Однако вид явно ослабленного и не менее встревоженного лейтенанта, который отрывисто хватал ртом воздух, в защитном жесте вцепляясь в бедро МакТавиша, немного остудил эмоции сержанта. Надо просто успокоиться и подождать, не давить, дать время.
— Кошмары.
— Что?
— Я не помню, когда спал в последний раз.
Сердце Джонни разрывается, под ребрами сжимается комок невысказанных слов и неозвученных чувств, и Джон крепче прижимает к себе подрагивающее тело, отказываясь его когда-либо выпускать из крепких объятий.
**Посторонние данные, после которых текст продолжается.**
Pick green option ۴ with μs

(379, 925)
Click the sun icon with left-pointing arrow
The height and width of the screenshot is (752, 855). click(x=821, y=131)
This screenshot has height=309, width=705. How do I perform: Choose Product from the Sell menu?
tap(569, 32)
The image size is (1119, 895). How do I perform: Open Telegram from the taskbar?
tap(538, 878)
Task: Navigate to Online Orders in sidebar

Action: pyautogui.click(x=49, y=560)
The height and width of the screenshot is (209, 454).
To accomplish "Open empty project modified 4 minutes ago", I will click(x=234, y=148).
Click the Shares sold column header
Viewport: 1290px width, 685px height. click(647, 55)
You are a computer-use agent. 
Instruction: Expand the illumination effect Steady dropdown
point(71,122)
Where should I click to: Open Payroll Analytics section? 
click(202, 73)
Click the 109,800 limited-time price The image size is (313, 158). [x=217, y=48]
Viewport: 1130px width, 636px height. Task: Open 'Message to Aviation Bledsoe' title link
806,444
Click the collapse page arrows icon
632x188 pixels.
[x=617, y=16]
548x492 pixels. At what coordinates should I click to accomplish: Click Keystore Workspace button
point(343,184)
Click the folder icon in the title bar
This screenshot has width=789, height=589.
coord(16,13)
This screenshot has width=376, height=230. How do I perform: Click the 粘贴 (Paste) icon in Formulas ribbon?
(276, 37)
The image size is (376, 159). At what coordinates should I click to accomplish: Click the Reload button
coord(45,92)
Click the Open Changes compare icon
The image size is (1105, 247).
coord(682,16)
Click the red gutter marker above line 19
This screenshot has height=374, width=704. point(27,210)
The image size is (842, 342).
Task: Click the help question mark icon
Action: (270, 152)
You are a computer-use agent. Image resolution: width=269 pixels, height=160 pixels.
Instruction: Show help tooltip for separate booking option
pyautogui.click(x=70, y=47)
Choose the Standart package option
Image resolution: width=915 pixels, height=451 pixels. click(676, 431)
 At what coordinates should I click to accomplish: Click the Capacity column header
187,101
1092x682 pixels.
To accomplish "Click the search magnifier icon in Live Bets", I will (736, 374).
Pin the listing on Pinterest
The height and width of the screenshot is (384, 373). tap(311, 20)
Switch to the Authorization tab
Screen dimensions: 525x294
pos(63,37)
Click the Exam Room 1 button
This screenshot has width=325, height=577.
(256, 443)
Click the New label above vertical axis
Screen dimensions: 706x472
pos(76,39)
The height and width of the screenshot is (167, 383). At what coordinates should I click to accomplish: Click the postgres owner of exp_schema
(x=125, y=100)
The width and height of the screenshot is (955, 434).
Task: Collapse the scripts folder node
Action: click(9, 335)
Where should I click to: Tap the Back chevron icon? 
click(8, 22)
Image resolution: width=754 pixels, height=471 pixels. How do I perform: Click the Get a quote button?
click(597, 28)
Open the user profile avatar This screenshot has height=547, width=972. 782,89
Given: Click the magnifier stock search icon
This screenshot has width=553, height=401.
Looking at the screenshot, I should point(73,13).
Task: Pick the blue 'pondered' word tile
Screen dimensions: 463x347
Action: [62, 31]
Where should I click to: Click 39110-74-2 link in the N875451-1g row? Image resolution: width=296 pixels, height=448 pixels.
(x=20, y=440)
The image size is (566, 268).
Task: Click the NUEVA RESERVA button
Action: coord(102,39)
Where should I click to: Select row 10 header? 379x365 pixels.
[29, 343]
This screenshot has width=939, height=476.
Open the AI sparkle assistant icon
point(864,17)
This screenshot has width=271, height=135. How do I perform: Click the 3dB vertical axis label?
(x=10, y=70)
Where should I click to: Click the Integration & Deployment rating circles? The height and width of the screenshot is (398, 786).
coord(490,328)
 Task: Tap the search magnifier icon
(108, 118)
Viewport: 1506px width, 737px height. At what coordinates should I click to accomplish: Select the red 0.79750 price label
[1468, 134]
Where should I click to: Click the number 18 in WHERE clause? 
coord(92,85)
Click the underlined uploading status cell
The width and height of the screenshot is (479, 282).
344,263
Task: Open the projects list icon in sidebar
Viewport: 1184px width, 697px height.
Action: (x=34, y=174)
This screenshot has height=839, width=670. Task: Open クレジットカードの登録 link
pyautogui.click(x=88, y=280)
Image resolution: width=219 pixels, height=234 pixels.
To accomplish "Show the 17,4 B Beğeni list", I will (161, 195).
— Продолжай, — он подсаживается ближе, кладя руку на его колено под широкими штанами карго, и прислоняет голову Гоуста к своему плечу, все еще не опуская от носа ткани, которая успела пропитаться алыми пятнами.
— В них я, — в его охрипшем голосе слышны нотки сожаления и злости, — в них я раз за разом…
Лейтенант слабым движением руки дотрагивается до окрасившийся ткани, будто бы невзначай касаясь пальцев Джонни. Помедлив, он все-таки решается сжать их.
— Ты…?
— Я теряю тебя, Джонни.
Сердце замерло. Соуп ожидал чего угодно, но только не своего имени. В груди что-то затрепетало, он крепче сжал колено Гоуста, понимающе кивая.
— Я останусь с тобой на ночь. Это не вопрос.
Время давно перевалило за полночь, раскаченные ветром ветви деревьев зловеще отбрасывали пугающие темные тени на стены и потолок, косой дождь, идущий с самого утра, шумно барабанил по поверхности крыши и окна. Луна освещала небольшое пространство в казарме, ее луч слегка коснулся прорезей черной балаклавы, мешая забыться и погрузиться в желанный сон. Гоуст натягивает одеяло до макушки и крепче прижимается к тихо сопящему телу рядом с ним. Сквозь сон Джонни нежно обнимает Саймона в ответ, кладя ладонь на его затылок и притягивая ближе к своей груди.
Отныне ему не помешают ни кошмары, ни луна.
Примечания:
Захотелось немного нежнятенки.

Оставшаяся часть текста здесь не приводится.